When I visited farms in the Netherlands and traveled throughout the countryside, my first impression of the dairy farms was one of cleanliness. Barnyards were exceptionally clean and neat, with little to no equipment or debris to be seen by passing motorists or visitors. Some of the lack of equipment may be due to the fact that many farms have custom harvesters manage the field harvest eliminating the need for multiple tractors and equipment.
The other striking feature is the lack of manure — well, absent to the view of the general public. Manure storage is primarily done with storages under the barns. If above ground storages are used, the majority of them are covered structures to limit ammonia emissions. Manure spreading is also not “visible” as most farms are required to inject their manure rather than to spread on the surface. Even grass pastures and hayfields are spread with shallow injection and are designed to limit any damage to the existing sod and conserve nitrogen.
With over 16 million people and 9 million cows (realize that the Netherlands is half the size of Maine!), land availability is quite valuable. Almost every bit of available crop ground is used, right up to the edges of the canals and ditch waterways. Much of the grass ground that is used for harvesting feed for the cows in the summer becomes sheep pasture in the fall and winter. These sheep with “golden hooves” graze the perennial ryegrass to keep it short through the winter without damaging the sod, even in the wet fall and winter.
Feed harvest is intense. Since much of the concentrate feed (corn and soybean meal) is imported from South America through the shipping port of Rotterdam, forage quality is critical for economic success. Many fields are cut 6 or 7 times (See picture of round bales with “ 6 and 7” written on them) a summer! (Yes, they have a slightly longer growing season.) The intense harvest schedule assures quality feed so as to be able to reduce the amount of concentrate they need to purchase.

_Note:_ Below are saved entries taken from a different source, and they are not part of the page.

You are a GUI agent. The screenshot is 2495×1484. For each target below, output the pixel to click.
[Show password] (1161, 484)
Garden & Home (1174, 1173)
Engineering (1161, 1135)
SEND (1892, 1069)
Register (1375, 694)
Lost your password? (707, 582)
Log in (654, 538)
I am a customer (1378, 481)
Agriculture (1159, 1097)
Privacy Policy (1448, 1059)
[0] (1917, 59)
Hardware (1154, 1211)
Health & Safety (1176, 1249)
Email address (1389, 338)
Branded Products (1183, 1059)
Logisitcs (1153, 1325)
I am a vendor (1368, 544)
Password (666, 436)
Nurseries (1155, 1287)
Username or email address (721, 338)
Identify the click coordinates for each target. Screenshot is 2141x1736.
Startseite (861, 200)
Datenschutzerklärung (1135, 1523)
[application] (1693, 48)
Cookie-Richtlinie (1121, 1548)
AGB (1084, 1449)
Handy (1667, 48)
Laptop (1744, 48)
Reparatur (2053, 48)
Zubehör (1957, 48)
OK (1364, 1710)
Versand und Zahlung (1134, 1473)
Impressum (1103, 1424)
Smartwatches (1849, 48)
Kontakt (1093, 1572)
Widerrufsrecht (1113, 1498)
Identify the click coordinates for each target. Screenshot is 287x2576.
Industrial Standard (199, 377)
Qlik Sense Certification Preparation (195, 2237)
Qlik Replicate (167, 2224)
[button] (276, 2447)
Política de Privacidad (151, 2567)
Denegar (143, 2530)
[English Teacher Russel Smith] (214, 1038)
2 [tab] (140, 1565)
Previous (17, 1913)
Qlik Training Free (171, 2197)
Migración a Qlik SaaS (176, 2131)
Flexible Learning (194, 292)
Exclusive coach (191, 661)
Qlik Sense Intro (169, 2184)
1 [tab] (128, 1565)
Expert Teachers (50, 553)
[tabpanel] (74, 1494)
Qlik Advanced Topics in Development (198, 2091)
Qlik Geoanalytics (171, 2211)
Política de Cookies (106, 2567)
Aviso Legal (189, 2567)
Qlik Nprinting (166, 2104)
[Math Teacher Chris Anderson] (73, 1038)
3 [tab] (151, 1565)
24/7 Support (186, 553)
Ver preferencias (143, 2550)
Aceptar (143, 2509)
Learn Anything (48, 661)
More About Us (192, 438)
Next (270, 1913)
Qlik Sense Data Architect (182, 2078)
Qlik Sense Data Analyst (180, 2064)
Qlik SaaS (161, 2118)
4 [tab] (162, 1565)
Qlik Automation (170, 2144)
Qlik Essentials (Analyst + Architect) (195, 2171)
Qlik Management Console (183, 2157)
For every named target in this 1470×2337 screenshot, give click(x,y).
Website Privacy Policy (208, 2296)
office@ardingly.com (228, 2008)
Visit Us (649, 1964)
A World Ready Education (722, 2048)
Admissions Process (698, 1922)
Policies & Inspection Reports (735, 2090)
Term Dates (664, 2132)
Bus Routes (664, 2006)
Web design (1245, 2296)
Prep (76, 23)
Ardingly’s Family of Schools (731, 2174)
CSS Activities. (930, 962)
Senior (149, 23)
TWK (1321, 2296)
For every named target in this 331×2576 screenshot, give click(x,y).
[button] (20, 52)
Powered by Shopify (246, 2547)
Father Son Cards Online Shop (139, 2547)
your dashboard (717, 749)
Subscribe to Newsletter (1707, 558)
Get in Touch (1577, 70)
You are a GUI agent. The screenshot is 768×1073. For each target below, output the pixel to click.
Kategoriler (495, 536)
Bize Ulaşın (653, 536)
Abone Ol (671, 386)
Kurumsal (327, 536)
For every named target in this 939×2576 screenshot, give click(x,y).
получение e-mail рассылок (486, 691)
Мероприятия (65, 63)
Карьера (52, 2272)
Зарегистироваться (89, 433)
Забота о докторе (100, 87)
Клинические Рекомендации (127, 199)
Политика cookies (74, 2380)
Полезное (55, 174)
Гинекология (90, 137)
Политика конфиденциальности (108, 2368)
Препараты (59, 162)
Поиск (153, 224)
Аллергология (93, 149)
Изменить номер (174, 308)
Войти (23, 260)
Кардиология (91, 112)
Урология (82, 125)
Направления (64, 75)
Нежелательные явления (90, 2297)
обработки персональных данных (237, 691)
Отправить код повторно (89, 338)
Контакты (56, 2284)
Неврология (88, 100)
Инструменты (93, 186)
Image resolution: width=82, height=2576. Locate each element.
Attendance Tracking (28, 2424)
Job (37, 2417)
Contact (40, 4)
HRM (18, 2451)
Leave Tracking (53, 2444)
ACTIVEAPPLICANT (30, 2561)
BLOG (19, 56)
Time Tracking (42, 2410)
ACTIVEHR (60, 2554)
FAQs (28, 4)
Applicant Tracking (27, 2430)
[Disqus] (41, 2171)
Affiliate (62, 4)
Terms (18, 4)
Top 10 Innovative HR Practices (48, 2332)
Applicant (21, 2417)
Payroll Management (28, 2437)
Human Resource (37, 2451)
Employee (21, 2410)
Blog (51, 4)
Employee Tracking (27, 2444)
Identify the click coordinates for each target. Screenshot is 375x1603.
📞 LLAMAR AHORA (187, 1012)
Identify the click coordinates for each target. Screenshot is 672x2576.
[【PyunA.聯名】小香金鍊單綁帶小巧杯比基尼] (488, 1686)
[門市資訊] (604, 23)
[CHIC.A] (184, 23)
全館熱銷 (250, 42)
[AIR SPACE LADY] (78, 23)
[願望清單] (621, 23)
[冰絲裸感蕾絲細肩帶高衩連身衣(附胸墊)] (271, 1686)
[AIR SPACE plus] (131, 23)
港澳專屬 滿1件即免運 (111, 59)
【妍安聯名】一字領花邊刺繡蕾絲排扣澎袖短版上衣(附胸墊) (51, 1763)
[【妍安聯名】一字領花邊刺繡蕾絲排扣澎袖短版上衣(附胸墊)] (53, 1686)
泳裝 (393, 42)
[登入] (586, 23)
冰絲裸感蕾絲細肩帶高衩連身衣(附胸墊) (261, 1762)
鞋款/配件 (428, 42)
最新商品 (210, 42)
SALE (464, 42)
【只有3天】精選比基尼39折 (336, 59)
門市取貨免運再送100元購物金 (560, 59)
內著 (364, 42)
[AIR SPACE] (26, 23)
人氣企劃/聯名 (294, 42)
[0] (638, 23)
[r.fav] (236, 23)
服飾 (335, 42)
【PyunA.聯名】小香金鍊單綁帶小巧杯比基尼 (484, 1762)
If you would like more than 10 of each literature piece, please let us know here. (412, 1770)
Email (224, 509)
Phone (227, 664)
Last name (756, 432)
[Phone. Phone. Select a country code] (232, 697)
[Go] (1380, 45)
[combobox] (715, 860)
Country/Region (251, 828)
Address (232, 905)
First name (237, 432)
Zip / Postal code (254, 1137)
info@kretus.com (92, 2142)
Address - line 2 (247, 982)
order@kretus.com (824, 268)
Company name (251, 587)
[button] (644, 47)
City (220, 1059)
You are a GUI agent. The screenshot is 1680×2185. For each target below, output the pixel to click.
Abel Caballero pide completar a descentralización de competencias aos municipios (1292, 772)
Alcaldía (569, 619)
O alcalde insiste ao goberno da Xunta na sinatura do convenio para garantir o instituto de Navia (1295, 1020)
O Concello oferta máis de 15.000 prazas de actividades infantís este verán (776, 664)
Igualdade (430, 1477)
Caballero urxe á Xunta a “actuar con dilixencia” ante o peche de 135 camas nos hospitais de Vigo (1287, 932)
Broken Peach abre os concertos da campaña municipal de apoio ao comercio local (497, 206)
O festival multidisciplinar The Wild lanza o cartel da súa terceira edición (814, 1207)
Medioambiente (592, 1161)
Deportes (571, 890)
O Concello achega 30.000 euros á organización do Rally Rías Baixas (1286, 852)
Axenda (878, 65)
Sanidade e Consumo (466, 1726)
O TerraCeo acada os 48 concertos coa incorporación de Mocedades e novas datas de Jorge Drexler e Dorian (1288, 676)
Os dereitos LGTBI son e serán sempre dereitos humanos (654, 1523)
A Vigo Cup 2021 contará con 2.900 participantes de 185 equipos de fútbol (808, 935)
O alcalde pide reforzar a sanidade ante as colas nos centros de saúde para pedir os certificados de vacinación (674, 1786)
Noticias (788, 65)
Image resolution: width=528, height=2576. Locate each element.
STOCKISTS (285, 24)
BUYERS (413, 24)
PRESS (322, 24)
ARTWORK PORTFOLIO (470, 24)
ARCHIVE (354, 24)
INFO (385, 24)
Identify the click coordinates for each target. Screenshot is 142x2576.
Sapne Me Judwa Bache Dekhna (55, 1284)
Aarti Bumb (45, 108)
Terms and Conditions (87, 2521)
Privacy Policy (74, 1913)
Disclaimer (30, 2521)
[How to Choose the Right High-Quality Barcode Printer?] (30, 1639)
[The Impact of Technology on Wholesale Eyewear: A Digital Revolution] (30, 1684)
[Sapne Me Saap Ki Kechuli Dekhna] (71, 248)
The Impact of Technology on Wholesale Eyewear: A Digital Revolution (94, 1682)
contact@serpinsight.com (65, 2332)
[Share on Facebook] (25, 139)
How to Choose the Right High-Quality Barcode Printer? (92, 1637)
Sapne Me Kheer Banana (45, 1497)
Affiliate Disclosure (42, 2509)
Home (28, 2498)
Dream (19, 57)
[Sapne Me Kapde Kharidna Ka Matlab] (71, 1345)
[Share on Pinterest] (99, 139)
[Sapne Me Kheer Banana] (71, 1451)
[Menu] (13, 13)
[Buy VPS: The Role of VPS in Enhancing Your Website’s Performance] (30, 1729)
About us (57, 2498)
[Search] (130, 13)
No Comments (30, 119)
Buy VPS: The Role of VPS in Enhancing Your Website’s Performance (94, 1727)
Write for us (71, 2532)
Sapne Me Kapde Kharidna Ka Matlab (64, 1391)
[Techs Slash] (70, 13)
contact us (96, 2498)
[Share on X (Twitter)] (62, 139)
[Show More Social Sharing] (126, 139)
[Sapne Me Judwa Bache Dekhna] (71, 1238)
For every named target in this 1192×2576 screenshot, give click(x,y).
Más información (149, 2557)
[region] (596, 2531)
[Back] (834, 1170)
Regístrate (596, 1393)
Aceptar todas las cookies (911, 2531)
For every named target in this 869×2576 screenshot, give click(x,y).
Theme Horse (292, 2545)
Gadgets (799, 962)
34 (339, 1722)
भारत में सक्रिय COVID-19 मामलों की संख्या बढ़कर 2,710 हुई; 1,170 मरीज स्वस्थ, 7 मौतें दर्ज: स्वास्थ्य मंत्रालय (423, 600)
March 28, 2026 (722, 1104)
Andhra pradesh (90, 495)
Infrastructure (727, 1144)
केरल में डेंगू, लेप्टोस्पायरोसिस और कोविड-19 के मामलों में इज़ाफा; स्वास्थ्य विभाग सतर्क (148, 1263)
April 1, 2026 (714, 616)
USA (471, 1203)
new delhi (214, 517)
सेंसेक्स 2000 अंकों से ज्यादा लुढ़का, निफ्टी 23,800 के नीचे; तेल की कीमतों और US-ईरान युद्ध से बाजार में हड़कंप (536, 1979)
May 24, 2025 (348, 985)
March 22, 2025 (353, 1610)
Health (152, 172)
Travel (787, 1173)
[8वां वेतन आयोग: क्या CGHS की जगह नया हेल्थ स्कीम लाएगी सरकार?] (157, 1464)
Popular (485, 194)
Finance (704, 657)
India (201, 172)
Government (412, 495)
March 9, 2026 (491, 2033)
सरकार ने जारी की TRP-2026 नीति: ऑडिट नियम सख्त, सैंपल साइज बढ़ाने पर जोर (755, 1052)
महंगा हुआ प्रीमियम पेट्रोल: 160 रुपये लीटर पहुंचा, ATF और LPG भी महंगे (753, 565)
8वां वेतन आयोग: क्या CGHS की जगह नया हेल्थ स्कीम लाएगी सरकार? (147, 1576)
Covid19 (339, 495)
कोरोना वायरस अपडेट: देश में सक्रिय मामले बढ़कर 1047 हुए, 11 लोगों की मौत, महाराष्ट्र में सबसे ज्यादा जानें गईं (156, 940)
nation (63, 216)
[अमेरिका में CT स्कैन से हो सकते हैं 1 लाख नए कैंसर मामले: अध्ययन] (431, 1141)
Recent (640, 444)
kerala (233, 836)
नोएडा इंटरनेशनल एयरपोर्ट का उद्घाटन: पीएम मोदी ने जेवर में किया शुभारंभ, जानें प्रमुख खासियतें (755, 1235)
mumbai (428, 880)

Finally, bunker silo management is such that there is little to no waste. This is something many Maine farms should evaluate concerning their own management techniques. Rarely did I see any wasted or spoiled feed from the silos. Bunkers are covered with two layers of plastic and an additional canvas cover (to keep birds from damaging the plastic). Silos are often covered with 6-7 inches of soil to weight down the cover and eliminate oxygen infiltration. Edges are sealed with sandbags to keep water from infiltrating into the silo. Feed is removed using cutters that keep the face of the bunker straight and clean and eliminate the potential for air getting into the remaining feed. . These cutters often remove “blocks” of feed that is transported to a mixer wagon or other feeding system without oxygen infiltration. Finally, the face of the silos are covered after removing feed to keep birds, oxygen and water from entering the silo and to keep the face from heating up and degrading the quality of the remaining feed.
So now I have a better understanding concerning my frugal (my boys say “cheap”) ways and how I came to it naturally. If I could only find my tidiness heritage, then I might be able to find something in my office!